Segment Start: MATERIAL PROVIDED

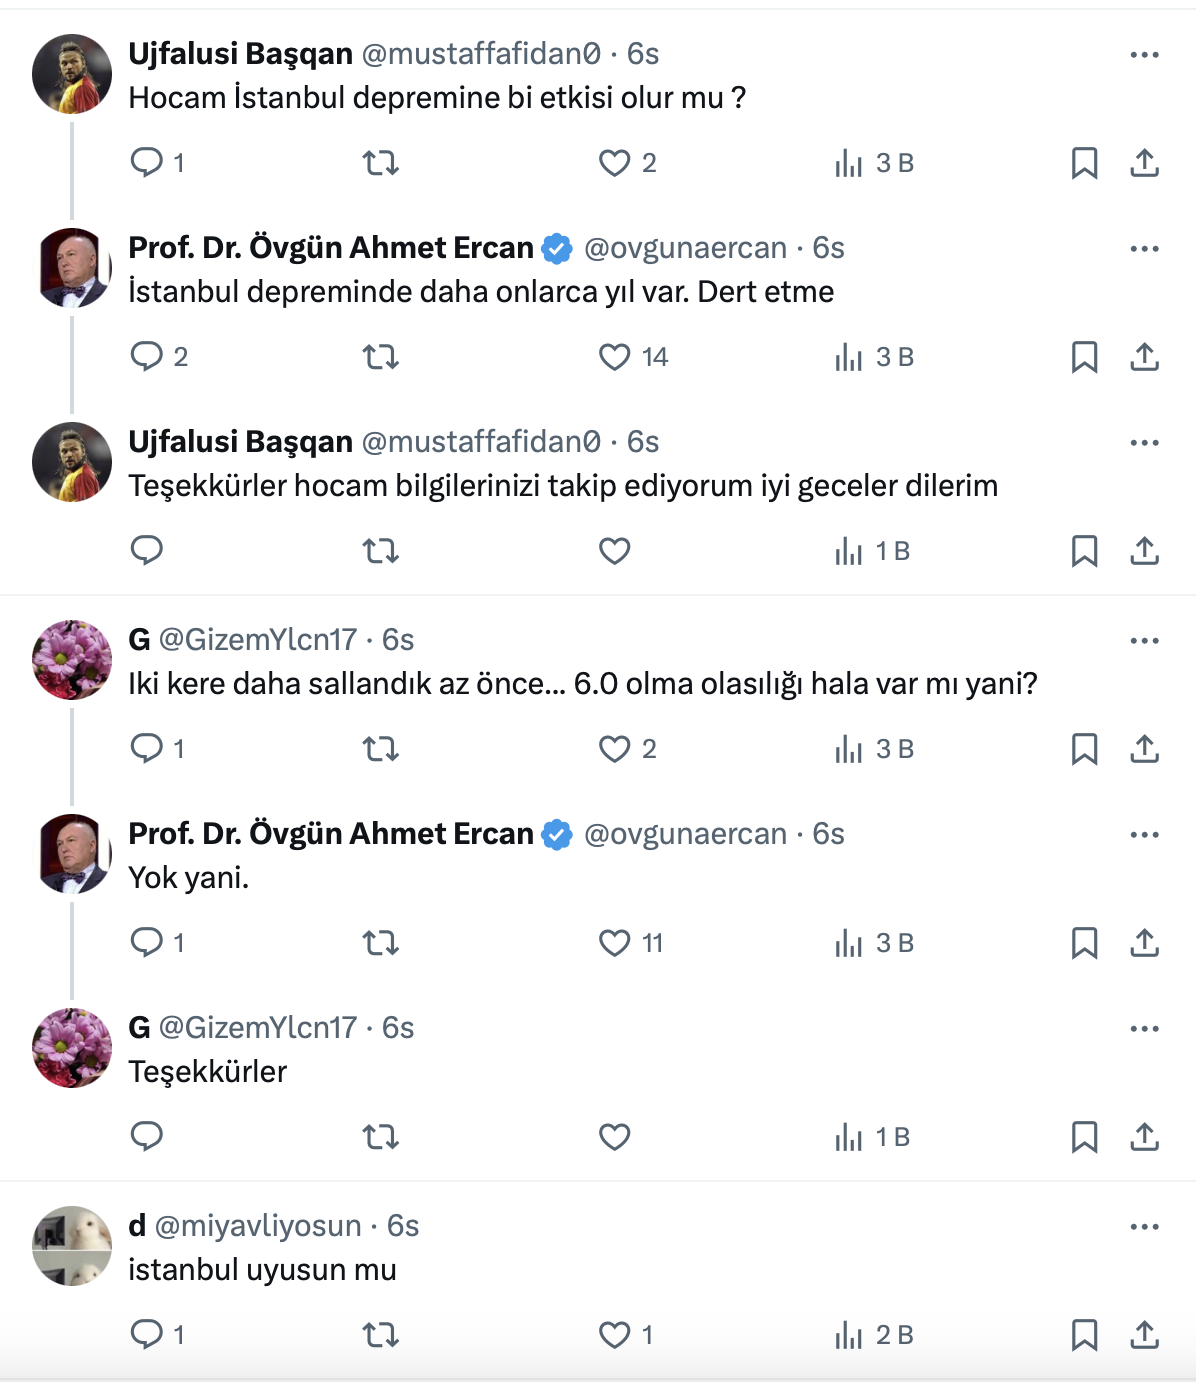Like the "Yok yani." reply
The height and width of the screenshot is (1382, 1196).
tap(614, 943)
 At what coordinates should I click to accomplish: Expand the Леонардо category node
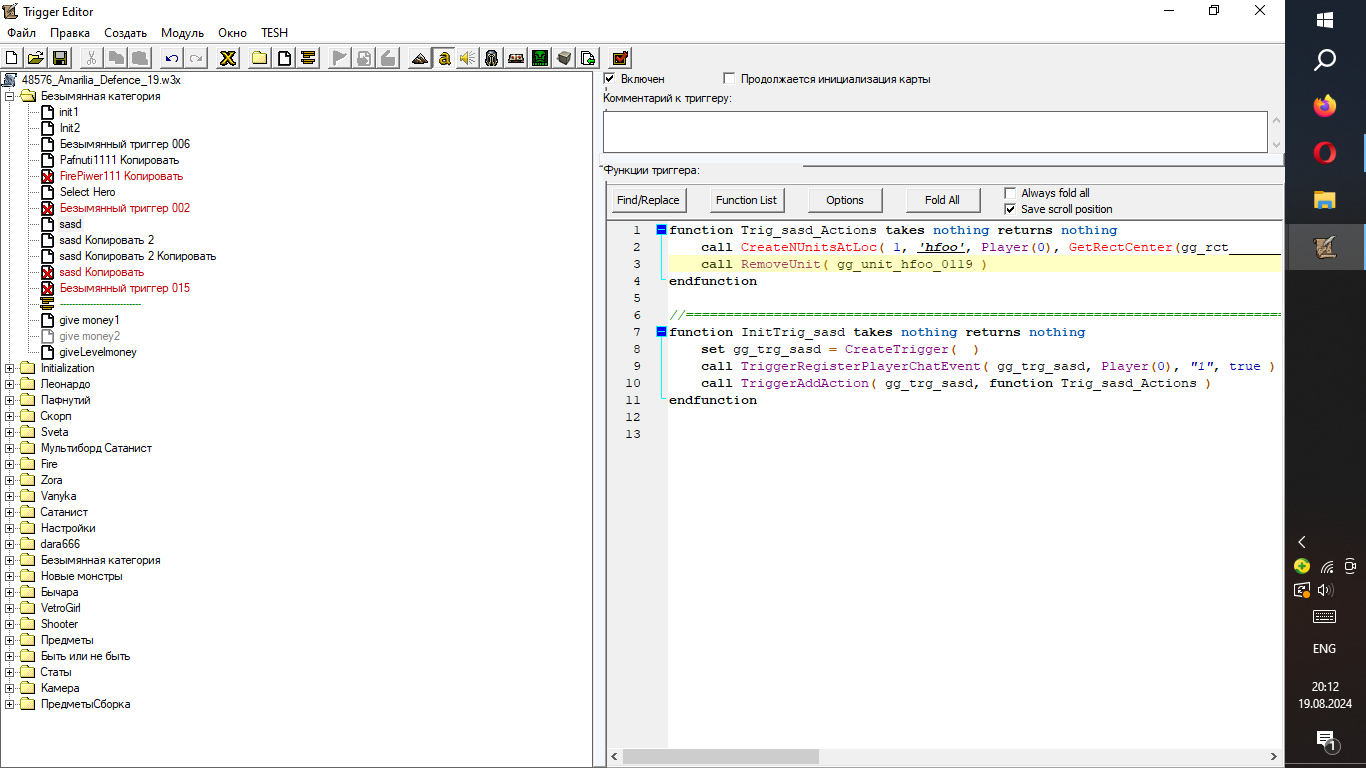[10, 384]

Segment End: MATERIAL PROVIDED
Segment Start: MATERIAL PROVIDED

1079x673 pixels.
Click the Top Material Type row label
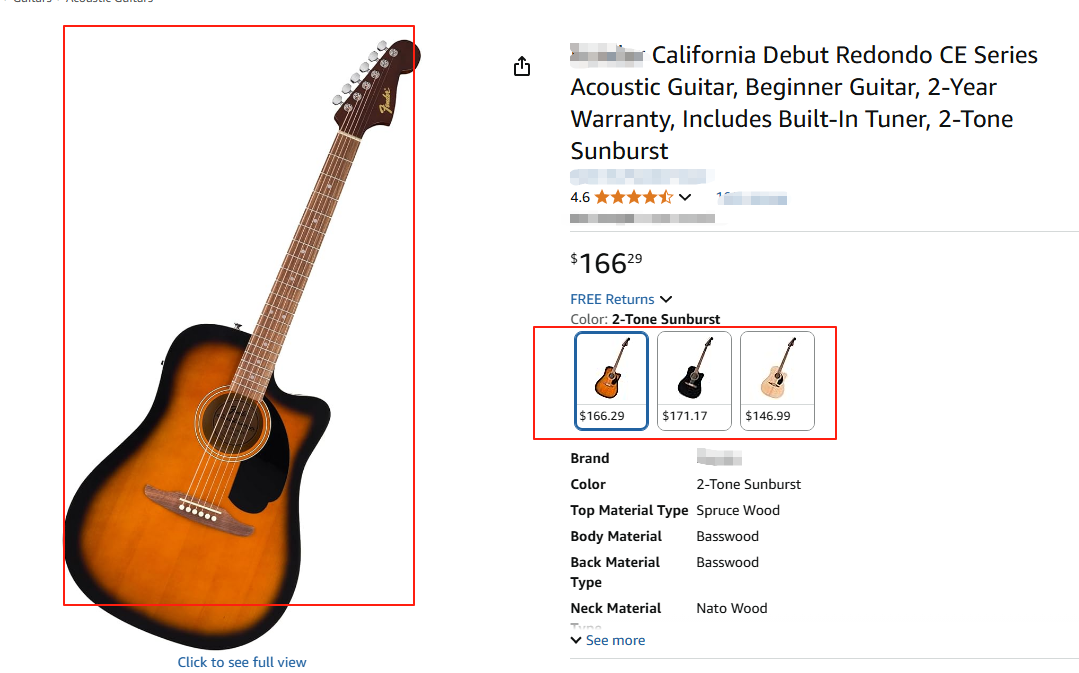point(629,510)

Segment End: MATERIAL PROVIDED
Segment Start: MATERIAL PROVIDED

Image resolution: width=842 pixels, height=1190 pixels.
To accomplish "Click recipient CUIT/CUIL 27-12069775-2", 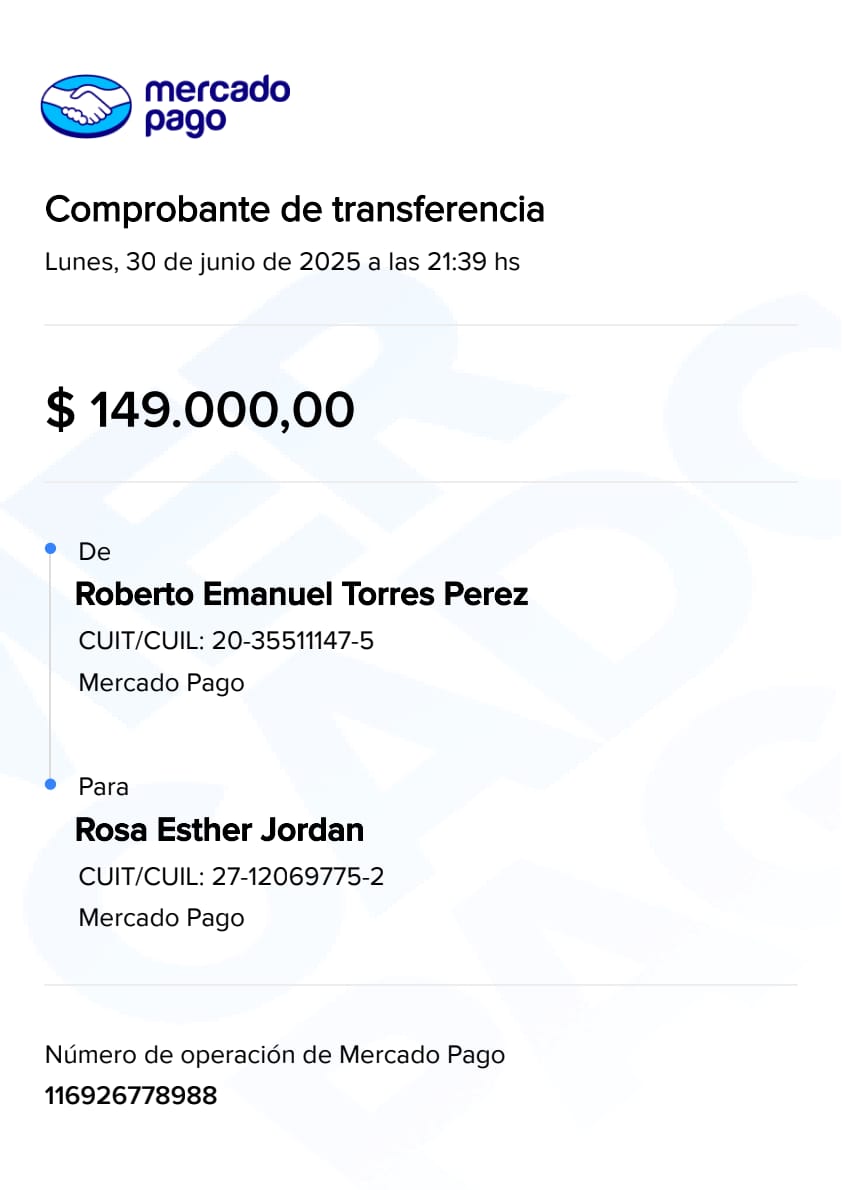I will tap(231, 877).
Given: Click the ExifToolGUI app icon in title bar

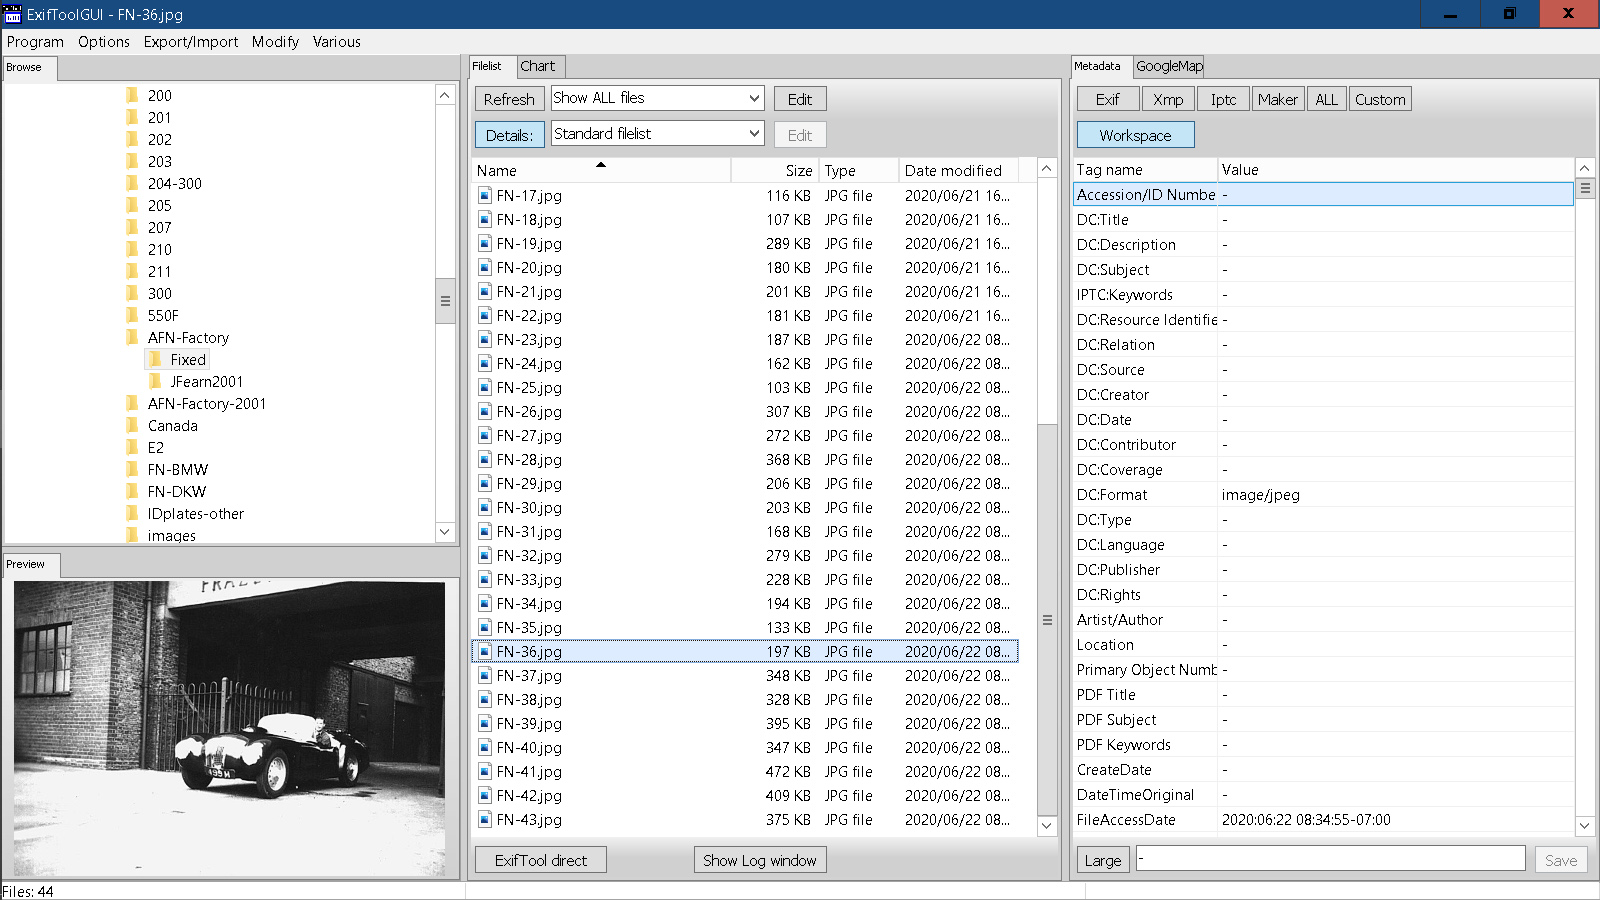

Segment End: MATERIAL PROVIDED

Filter the listing for the word "pixels" and copy every line that holds it.

▸ SOLUTION
1079x673 pixels.
Image resolution: width=842 pixels, height=1190 pixels.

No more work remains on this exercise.